Department of Zoonoses, Institute of Rural Health, Lublin, Poland
Ann Agric Environ Med. 2012;19(2):285–288
Blood serum samples collected from randomly selected groups of 100 persons inhabiting rural community ‘A’ located in eastern Poland and exposed to floods by the Vistula river, and 98 persons inhabiting rural community ‘B’, also located in eastern Poland, but in the area not exposed to floods were examined by the microscopic agglutination test (MAT) for the presence of antibodies against 18 Leptospira serovars.
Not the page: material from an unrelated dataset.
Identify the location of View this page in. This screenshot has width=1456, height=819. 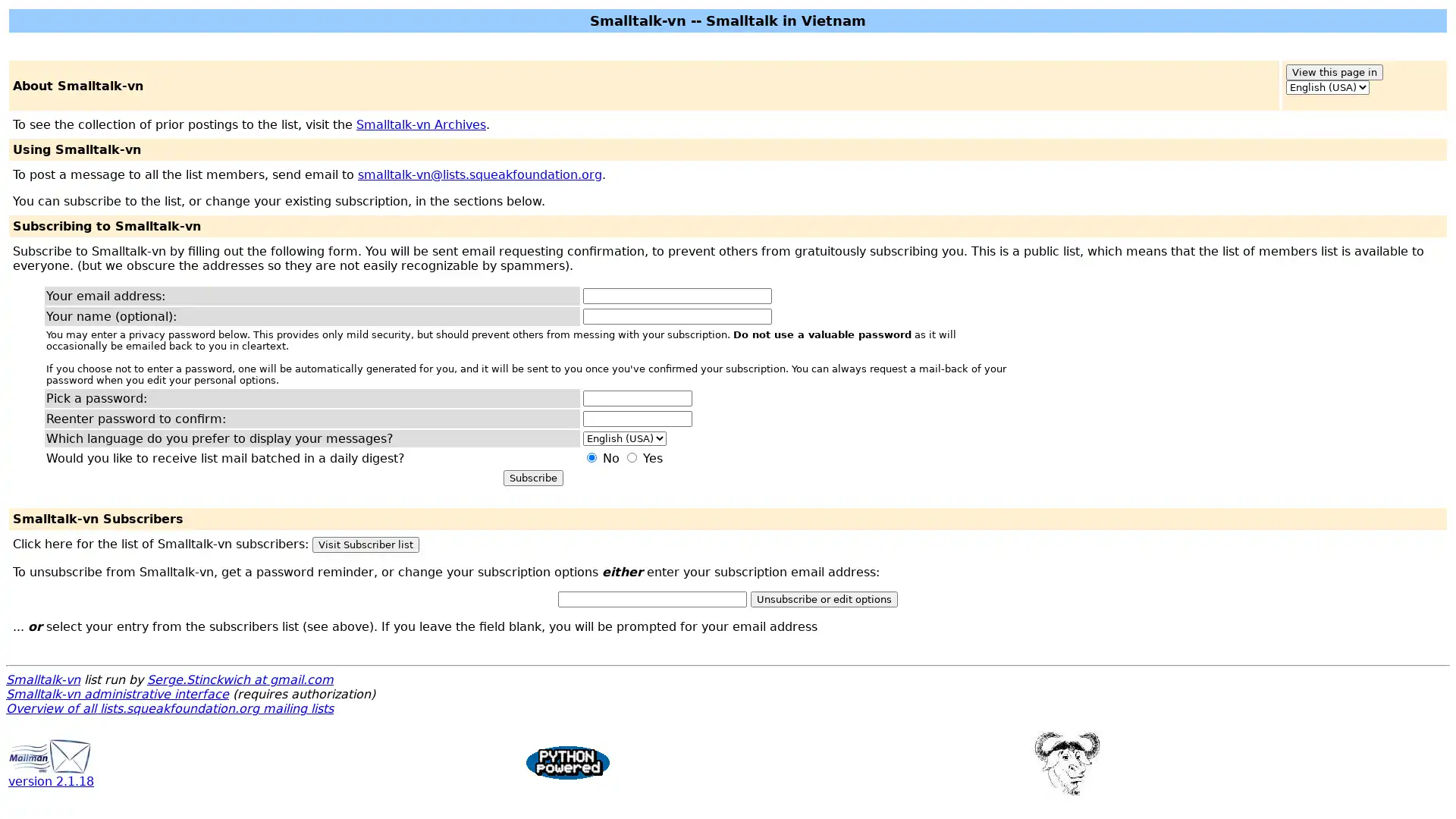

Positive results showed 3% of serum samples collected from community ‘A’, while the seroprevalence in community ‘B’ was 9.2%, being insignificantly higher than in community ‘A’. For both examined communities (n=198), a significant positive correlation was found between the prevalence and titer of seropositive response and age of examined people (r=0.145, p=0.042). No significant differences were found between the prevalence of positive reactions in males and females (p>0.05). The reactions with 10 serovars of Leptospira (Australis, Autumnalis, Hebdomadis, Hardjo, Sejroe, Zanoni, Bataviae, Bratislava, Canicola and Grippotyphosa), belonging to 3 species (L. interrogans, L. borgpetersenii, L. kirschneri), were found in the examined communities. From both communities, of 12 persons demonstrating positive results in MAT, 9 showed reaction with one serovar, 2 with two serovars and 1 with three serovars. The highest titers found during the examination did not exceeded 800. In conclusion, our results suggest that there is only a slight, if any, hazard of an leptospirosis epidemic after the flood that afflicted eastern Poland in the year 2010 and the general epidemiological situation of leptospirosis in eastern Poland. Although there does not seem to be any cause for concern, further research is needed.